14. The second node according to claim 10, characterized in that the first information block is associated to a first DCI format, while the second information block is associated to a second DCI format, the first DCI format being different from the second DCI format.

15. The second node according to claim 10, characterized in that the first information set includes PDSCH-Config.

16. The second node according to claim 10, characterized in that the first information set includes at least one of PDSCH-ConfigCommon or PDSCH-ServingCellConfig.

17. The second node according to claim 10, characterized in that the first information block and the second information block are each used to determine a Resource Block Group (RBG) size.

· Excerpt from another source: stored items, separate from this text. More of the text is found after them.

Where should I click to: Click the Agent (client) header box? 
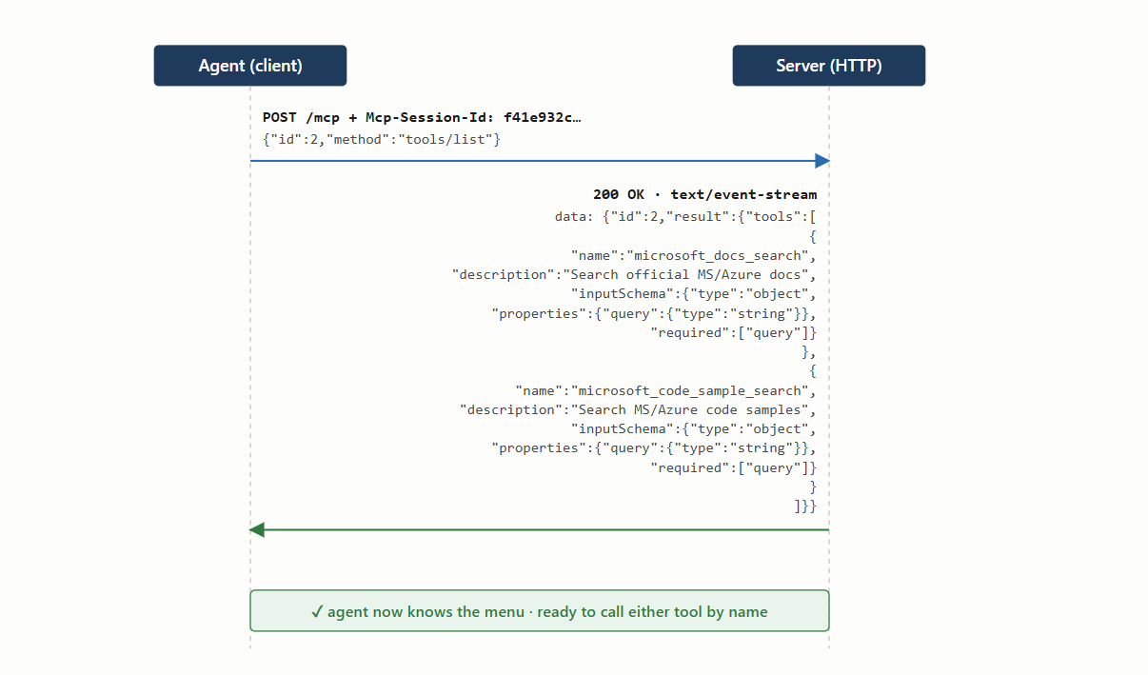(x=250, y=66)
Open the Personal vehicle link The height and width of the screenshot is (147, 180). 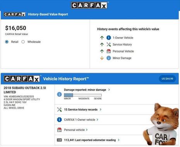[74, 130]
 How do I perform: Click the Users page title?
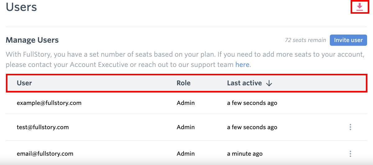tap(21, 7)
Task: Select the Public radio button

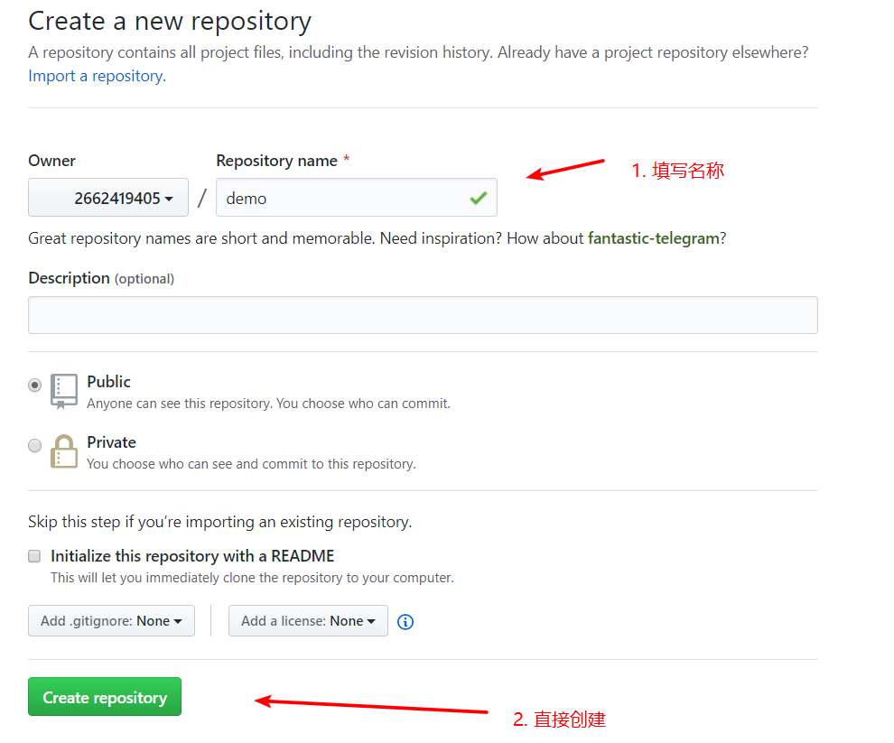Action: [x=35, y=385]
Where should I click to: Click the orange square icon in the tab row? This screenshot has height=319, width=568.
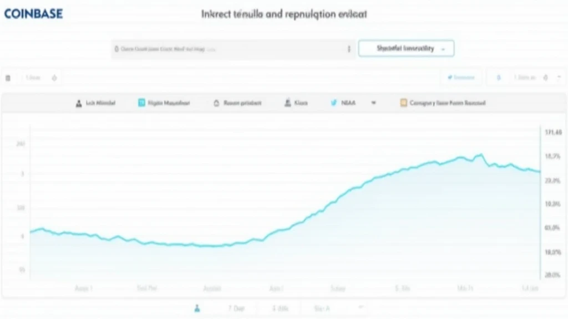tap(404, 103)

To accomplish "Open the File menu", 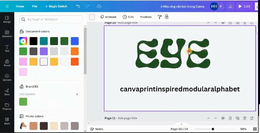I will [x=34, y=6].
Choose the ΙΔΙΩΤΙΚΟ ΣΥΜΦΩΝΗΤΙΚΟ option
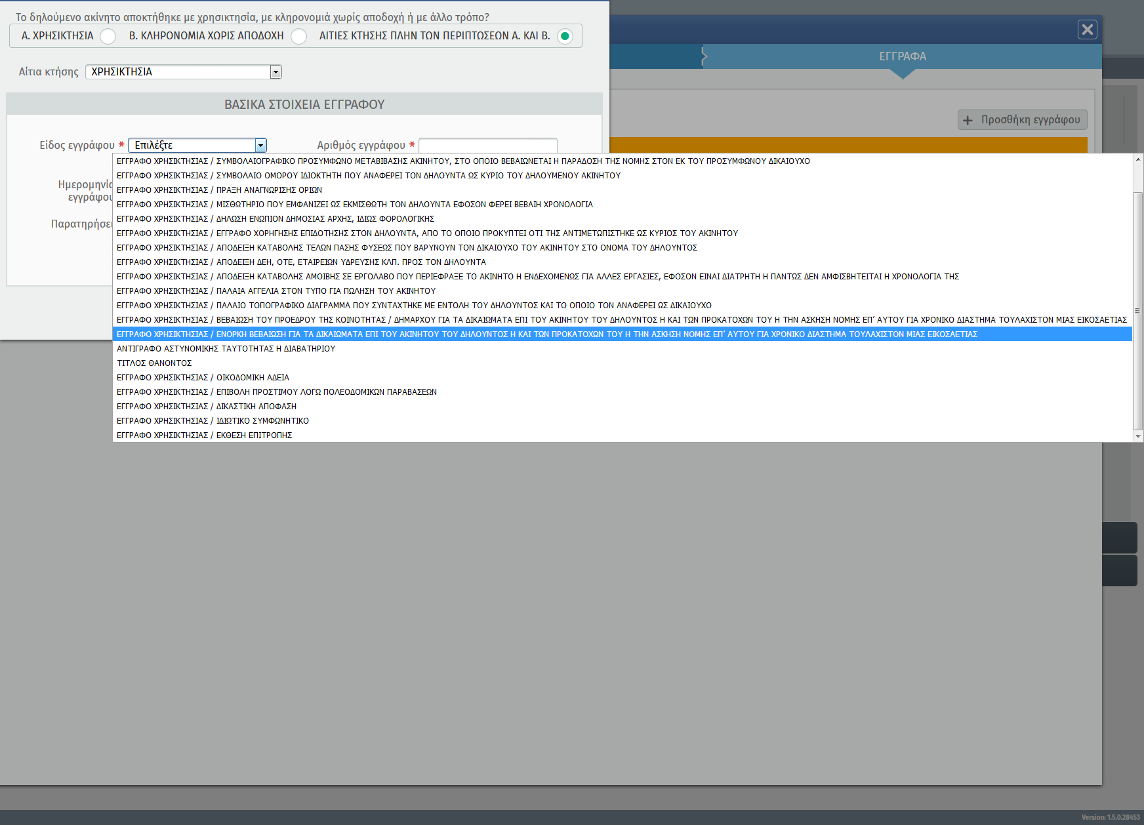The width and height of the screenshot is (1144, 825). tap(213, 421)
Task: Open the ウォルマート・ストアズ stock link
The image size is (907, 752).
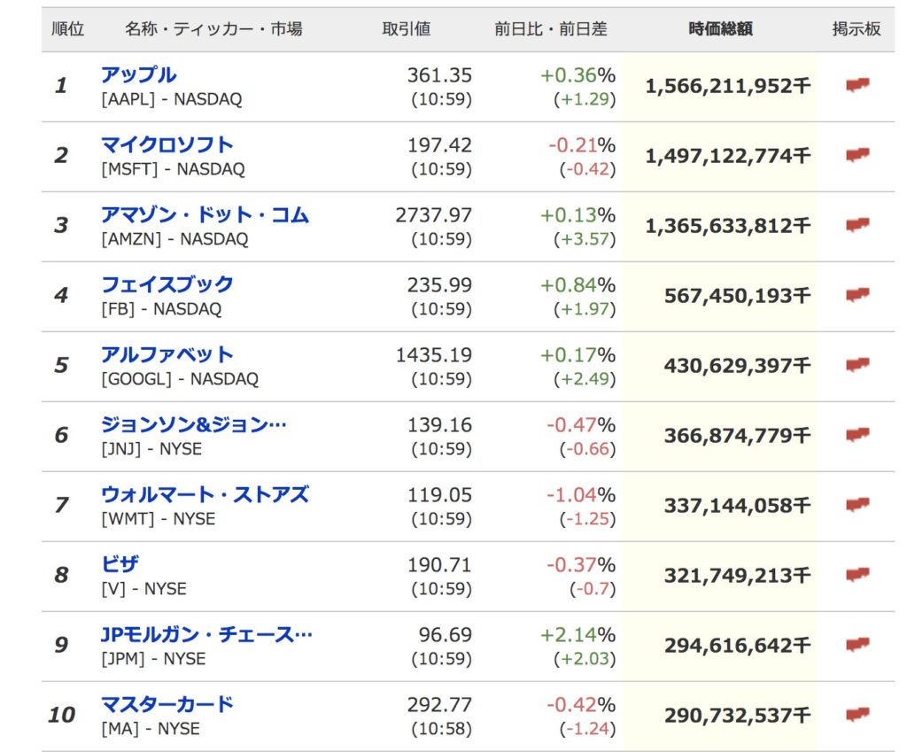Action: point(205,494)
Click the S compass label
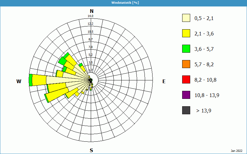The image size is (247, 154). (91, 150)
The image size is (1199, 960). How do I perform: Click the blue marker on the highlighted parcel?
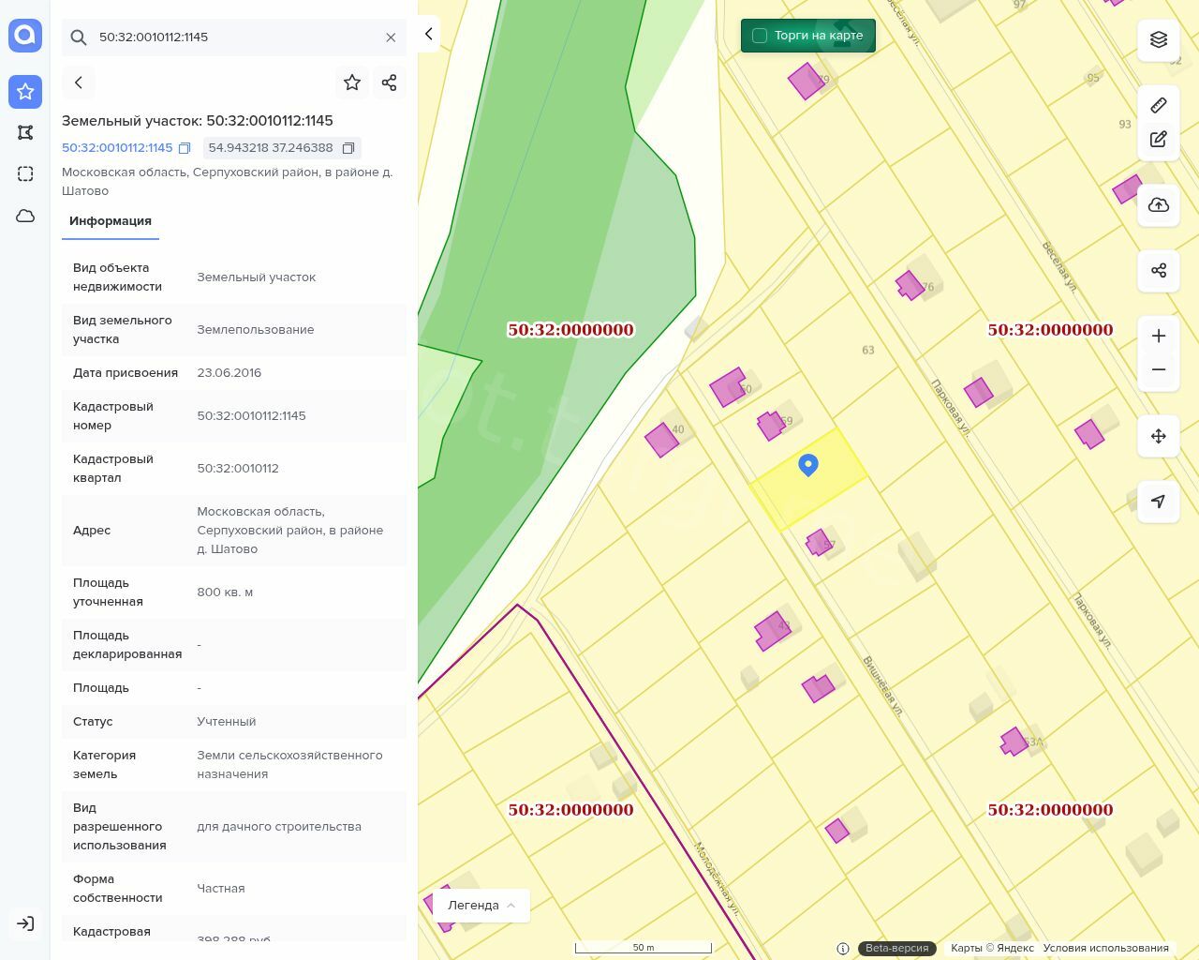808,464
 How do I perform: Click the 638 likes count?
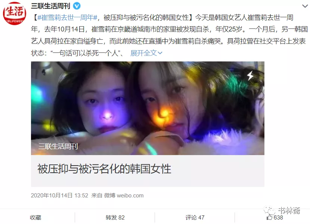coord(278,218)
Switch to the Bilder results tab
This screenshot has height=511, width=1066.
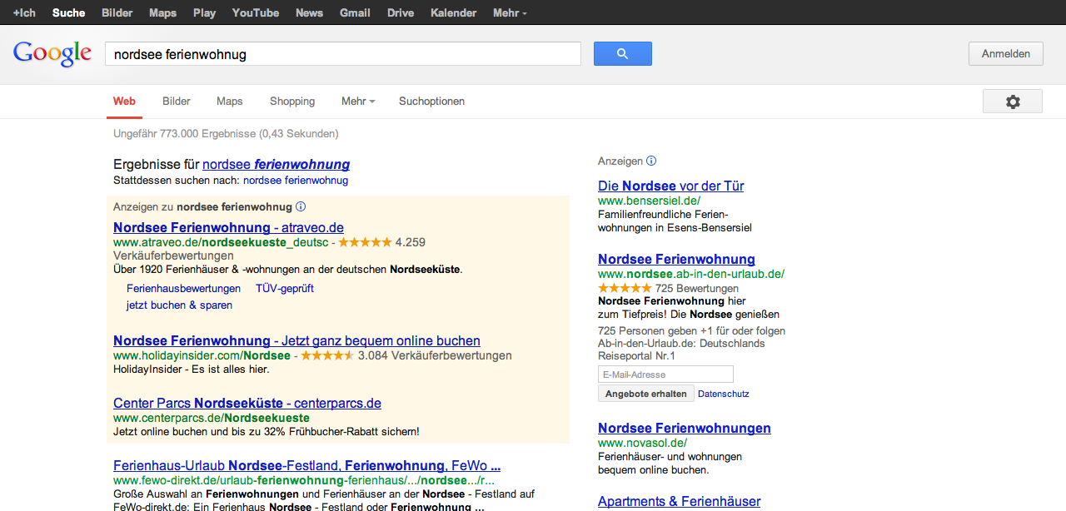click(177, 102)
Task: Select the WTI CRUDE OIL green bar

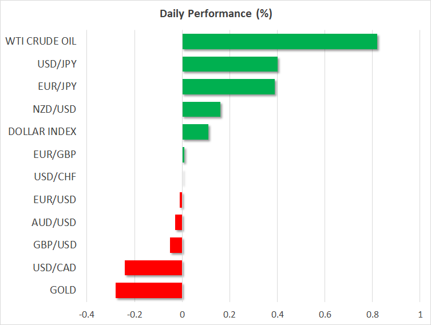Action: click(279, 42)
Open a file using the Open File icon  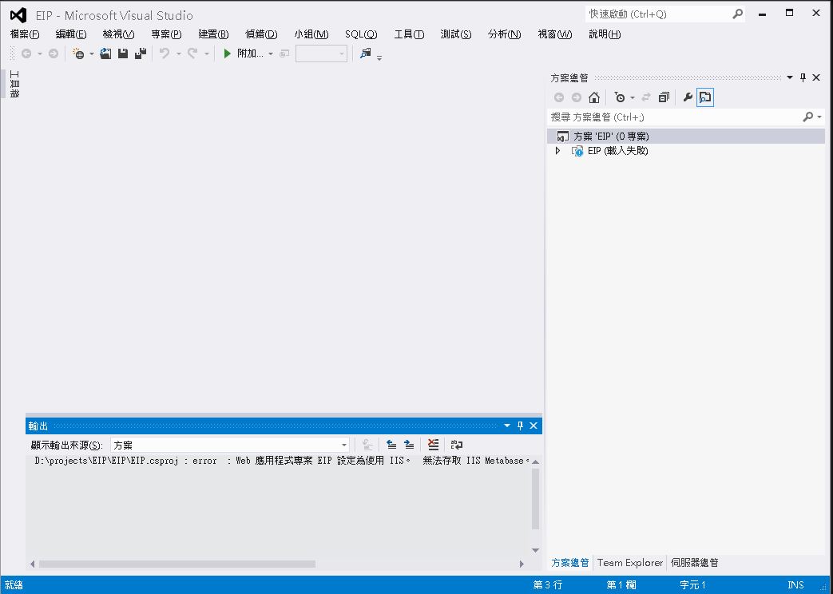coord(105,53)
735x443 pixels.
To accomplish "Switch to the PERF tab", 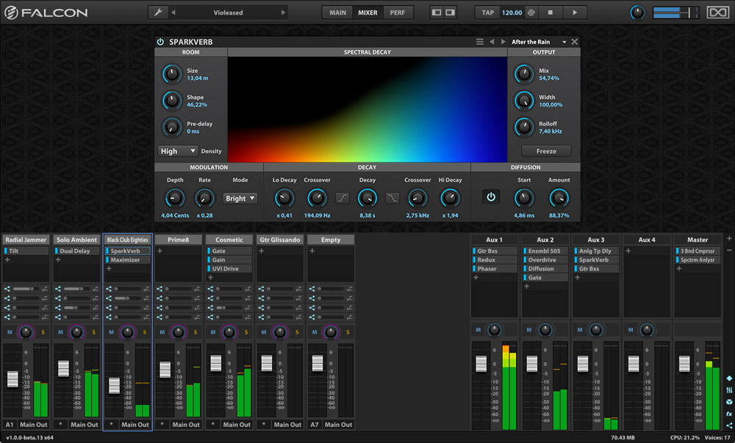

18. The second node according to claim 10, characterized in that a name corresponding to the first information block and a name corresponding to the second information block both include rbg-size.

19. A method in a first node for wireless communications, comprising: receiving a first information set;receiving a first DCI; andreceiving a PDSCH on each cell included by a first cell set;wherein the first information set includes a first information block and a second information block, the first information block and the second information block being both configured to a first cell, the first cell being a cell among cell(s) included by the first cell set; the first DCI is used to schedule PDSCHs on the cell(s) included by the first cell set; an indication of a first field set in the first DCI depends on a target information block, the target information block being one of the first information block or the second information block; whether the target information block is the first information block or the second information block is related to a number of cell(s) included by the first cell set.

20. The method in the first node according to claim 19, characterized in that when the number of the cell(s) included by the first cell set is greater than 1, the target information block is the first information block; when the number of the cell(s) included by the first cell set is equal to 1, the target information block is the second information block.